We report the analysis of 1 year of data from the first cohort of 15 patients enrolled in an open-label, first-in-human, dose-escalation phase I study (ClinicalTrials.gov: NCT03282760, EudraCT2015-004855-37) to determine the feasibility, safety, and tolerability of the transplantation of allogeneic human neural stem/progenitor cells (hNSCs) for the treatment of secondary progressive multiple sclerosis. Participants were treated with hNSCs delivered via intracerebroventricular injection in combination with an immunosuppressive regimen. No treatment-related deaths nor serious adverse events (AEs) were observed. All participants displayed stability of clinical and laboratory outcomes, as well as lesion load and brain activity (MRI), compared with the study entry. Longitudinal metabolomics and lipidomics of biological fluids identified time- and dose-dependent responses with increased levels of acyl-carnitines and fatty acids in the cerebrospinal fluid (CSF). The absence of AEs and the stability of functional and structural outcomes are reassuring and represent a milestone for the safe translation of stem cells into regenerative medicines.
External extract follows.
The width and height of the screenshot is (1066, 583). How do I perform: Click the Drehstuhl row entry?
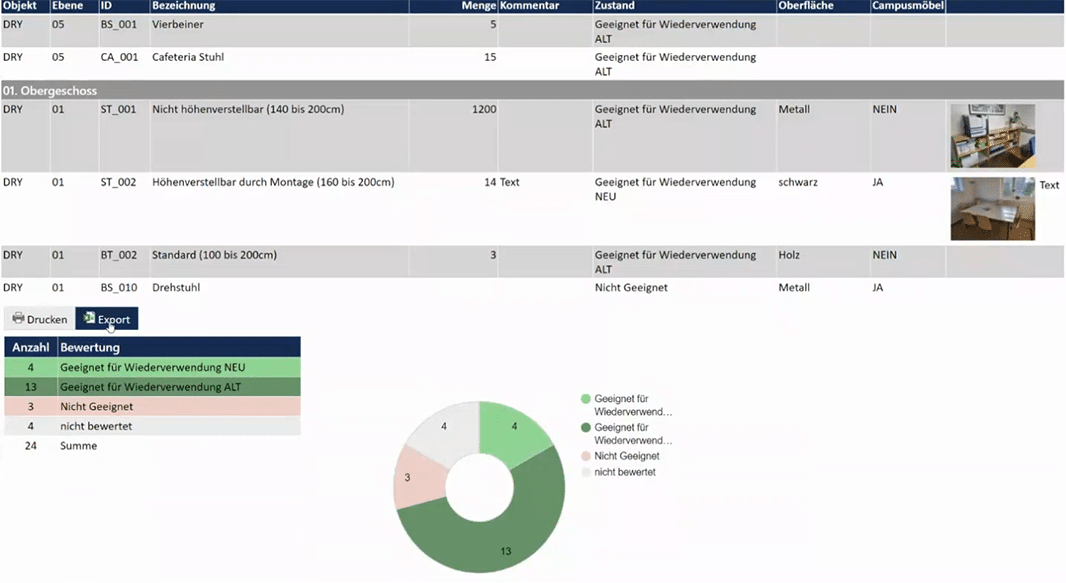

Establishment of stable iPS-derived human neural stem cell lines suitable for cell therapies.

Establishing specific cell lineages from human induced pluripotent stem cells (hiPSCs) is vital for cell therapy approaches in regenerative medicine, particularly for neurodegenerative disorders. While neural precursors have been induced from hiPSCs, the establishment of hiPSC-derived human neural stem cells (hiNSCs), with characteristics that match foetal hNSCs and abide by cGMP standards, thus allowing clinical applications, has not been described. We generated hiNSCs by a virus-free technique, whose properties recapitulate those of the clinical-grade hNSCs successfully used in an Amyotrophic Lateral Sclerosis (ALS) phase I clinical trial. Ex vivo, hiNSCs critically depend on exogenous mitogens for stable self-renewal and amplification and spontaneously differentiate into astrocytes, oligodendrocytes and neurons upon their removal. In the brain of immunodeficient mice, hiNSCs engraft and differentiate into neurons and glia, without tumour formation. These findings now warrant the establishment of clinical-grade, autologous and continuous hiNSC lines for clinical trials in neurological diseases such as Huntington's, Parkinson's and Alzheimer's, among others.